After gaining the first 200 feet of elevation, the ridge leveled off, then rose vertically up a 30 to 40 foot cliff. As we had not thought this ascent would require rope and climbing gear, this was bit of surprise. The rock cliff did not look too difficult, but all foot and hand holds were full of slippery fir needles and sand which would be bad to go up and terrible to come down. We started scouting around for an alternate route and soon found a possible one a short way below us on the south side of the ridge. Before long we were traversing a sloping ledge between cliff bands. The worst part was the duff; dry, hard and very slippery after our nearly snowless winter. Every step was a balancing act as hands transferred from tree branch to a handful of huckleberry then back to another tree branch.
Tom Kirkendall with the summit register on the rarely visited Ira Spring Mountain located near Sloan Peak.
Once we reached a band of trees beyond the cliffs, we climbed back to the ridgecrest and bushwacked our way through the tangle of trees and bushes to the base of a talus slope. Here the rocks were loose and had a tendency to wobble with reach step, but on the whole it was infinitely better footing than the slippery duff below. After one more ascent over a mercifully short rock band and through a nearly impenetrable band of trees, we arrived at the base of the open meadows. There were animal trails heading out in several directions across the scree and heather. From the prints and skat, deer and mountain goat seem to be the main visitors and chief path makers on Ira Spring Mountain.
The first summit we reached was forested so we followed a ridge north to a higher, and rockier, summit. What a 360 degree view! Mount Pugh, Glacier Peak, Bedal Peak and Sloan Peak as well of paragraph of others. Ira Spring would have loved this mountain. He never wanted the first ascents, although thanks to Fred Beckey’s determination and help, he made one. All he ever wanted from a summit was beautiful scenery and scenery does not get any better than the view from his mountain.

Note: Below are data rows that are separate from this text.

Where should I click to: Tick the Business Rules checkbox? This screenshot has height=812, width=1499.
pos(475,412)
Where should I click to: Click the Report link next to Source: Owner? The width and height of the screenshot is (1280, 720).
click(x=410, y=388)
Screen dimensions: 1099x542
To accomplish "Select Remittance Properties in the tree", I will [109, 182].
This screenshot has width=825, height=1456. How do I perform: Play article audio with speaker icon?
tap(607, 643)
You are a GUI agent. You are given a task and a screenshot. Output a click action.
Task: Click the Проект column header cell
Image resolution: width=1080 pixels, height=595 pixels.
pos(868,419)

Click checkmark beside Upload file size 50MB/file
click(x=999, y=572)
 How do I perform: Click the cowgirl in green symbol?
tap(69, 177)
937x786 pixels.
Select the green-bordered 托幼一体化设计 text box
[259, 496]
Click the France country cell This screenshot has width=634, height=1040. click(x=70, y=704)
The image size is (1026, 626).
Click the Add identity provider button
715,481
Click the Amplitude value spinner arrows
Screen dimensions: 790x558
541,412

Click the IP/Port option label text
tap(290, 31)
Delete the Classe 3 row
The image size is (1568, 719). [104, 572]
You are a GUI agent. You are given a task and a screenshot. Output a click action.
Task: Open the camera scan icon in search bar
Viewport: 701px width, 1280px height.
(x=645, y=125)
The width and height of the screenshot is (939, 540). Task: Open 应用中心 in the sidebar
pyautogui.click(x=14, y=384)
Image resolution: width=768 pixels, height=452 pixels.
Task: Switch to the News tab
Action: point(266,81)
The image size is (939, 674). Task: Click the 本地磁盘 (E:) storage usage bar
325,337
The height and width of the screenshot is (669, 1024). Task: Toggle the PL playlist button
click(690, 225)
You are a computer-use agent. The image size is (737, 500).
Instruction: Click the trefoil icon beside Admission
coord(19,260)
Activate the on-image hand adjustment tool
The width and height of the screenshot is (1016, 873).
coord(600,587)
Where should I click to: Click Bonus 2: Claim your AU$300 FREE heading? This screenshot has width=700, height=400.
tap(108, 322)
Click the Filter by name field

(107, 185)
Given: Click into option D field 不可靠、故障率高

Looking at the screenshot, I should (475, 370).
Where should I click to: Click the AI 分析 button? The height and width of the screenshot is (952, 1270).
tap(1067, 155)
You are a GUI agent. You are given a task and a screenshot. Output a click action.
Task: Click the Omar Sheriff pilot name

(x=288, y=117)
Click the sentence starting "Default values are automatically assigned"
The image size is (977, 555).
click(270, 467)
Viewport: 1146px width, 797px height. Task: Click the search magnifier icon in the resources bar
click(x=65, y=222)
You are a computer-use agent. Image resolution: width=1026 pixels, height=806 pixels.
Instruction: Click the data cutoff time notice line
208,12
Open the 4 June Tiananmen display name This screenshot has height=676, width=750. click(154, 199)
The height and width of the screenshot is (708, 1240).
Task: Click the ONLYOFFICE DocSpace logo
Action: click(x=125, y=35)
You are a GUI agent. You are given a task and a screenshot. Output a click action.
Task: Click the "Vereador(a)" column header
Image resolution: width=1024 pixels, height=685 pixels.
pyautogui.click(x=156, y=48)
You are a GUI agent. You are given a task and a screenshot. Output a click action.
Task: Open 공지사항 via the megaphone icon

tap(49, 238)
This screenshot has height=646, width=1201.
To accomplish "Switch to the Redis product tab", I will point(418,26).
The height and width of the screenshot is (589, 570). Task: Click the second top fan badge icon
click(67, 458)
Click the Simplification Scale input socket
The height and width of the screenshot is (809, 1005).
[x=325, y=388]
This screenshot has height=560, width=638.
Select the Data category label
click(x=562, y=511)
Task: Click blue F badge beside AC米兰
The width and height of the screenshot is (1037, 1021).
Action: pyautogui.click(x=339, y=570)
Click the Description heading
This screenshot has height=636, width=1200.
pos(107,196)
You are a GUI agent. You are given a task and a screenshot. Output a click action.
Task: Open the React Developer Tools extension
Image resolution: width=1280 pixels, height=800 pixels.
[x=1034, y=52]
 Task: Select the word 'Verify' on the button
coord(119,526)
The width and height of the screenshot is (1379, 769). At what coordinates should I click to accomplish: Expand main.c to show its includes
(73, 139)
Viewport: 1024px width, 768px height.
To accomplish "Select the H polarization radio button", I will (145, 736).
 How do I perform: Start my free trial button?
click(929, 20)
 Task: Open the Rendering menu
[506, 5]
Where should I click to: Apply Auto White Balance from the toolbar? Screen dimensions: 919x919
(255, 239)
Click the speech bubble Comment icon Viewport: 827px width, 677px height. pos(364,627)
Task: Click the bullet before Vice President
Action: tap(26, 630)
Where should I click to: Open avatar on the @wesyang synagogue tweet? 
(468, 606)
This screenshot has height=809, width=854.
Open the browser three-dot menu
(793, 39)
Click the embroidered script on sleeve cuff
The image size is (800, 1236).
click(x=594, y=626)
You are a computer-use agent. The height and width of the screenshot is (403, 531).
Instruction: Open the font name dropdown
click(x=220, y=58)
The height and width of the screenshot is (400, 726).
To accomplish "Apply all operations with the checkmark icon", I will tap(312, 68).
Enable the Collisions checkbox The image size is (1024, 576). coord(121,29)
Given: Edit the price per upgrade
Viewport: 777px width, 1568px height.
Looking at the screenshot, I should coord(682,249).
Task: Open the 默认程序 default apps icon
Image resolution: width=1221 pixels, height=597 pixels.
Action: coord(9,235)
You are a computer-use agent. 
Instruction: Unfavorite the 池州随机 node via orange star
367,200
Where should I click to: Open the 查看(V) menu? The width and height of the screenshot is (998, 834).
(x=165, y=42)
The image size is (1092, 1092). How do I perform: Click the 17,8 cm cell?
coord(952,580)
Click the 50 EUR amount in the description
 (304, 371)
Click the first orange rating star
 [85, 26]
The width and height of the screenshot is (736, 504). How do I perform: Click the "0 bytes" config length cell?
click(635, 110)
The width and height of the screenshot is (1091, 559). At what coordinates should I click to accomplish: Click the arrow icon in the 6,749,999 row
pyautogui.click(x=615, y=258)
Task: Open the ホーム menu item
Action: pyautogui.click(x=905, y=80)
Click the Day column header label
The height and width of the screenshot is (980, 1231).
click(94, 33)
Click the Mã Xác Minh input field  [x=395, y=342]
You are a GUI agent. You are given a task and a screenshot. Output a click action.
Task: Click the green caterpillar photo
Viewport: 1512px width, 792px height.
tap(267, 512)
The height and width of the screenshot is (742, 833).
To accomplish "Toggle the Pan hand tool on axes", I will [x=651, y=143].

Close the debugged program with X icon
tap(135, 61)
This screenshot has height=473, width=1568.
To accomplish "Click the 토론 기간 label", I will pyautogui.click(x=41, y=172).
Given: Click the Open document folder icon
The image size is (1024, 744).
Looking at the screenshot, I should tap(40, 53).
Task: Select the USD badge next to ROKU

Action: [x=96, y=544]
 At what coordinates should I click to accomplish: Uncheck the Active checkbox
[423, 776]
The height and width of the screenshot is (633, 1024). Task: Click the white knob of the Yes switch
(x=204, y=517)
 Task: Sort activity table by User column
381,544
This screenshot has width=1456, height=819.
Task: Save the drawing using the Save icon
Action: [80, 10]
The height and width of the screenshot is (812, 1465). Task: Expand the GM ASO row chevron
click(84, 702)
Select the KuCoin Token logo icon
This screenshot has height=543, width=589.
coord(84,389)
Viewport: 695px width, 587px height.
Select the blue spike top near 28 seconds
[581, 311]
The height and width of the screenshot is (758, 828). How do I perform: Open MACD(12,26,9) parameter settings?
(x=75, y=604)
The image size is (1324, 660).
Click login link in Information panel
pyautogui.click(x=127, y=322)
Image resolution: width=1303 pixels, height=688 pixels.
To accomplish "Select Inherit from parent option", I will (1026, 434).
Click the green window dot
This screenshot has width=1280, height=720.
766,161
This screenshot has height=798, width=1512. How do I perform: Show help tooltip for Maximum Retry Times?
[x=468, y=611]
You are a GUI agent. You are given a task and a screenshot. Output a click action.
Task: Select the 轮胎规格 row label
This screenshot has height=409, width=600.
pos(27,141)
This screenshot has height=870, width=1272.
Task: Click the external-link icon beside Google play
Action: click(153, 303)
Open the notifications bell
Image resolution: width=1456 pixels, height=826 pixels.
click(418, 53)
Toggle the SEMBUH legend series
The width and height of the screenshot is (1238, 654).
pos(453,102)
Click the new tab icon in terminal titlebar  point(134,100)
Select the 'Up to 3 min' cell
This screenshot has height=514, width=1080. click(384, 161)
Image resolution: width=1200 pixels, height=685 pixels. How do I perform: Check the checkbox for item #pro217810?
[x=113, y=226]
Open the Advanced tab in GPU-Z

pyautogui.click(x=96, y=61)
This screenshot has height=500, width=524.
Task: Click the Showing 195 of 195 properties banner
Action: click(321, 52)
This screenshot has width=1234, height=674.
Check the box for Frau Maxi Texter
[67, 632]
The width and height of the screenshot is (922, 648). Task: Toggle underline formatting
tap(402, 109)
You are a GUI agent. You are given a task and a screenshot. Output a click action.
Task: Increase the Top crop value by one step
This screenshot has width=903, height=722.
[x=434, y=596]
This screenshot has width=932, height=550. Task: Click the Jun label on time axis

Very few people have reached the summit of Ira Spring Mountain. We found a minuscule summit register protected in a baby food bottle and added our names to the climbers who had summitted in 2009 and another party that had made it to the top in 2011. However, the lack of visitors is certainly part of Ira Spring Mountain’s charm. My husband and I lounged around the summit, enjoying the view and sunshine, until the bugs started to distract us from the beauty of the location.
Heading back down, we were rather concerned about the descent down the slippery duff. However, by moving slowly and very cautiously we almost made it without incident. While traversing below the cliffs, my feet and the thin soil below them suddenly decided to follow gravity downhill. Before I know it, I was over a cliff and crashing down through the branches of Douglas Fir. Thank goodness for that tree, I grabbed a branch as I rocketed by and stopped the fall. Then, thanks to an ample supply of adrenaline, I was able to climb hand over hand up the branch, to reach solid ground. It was a really good branch!
Five months later, the scars on my arm are fading and I am starting to plan my return to Ira Spring Mountain. Next time I will carry a rope and some slings to anchor the way across the slippery duff. The summit is an ideal place to sit and plan hikes and trips into the wilderness, If you are lucky you might even feel the spirit of Ira Spring pointing out the beauty spots that lie hidden among the rolling hills and glacier covered peaks that surround you or you may feel his spirit nagging you to get busy and work to see what can be done to protect more of our pristine mountains.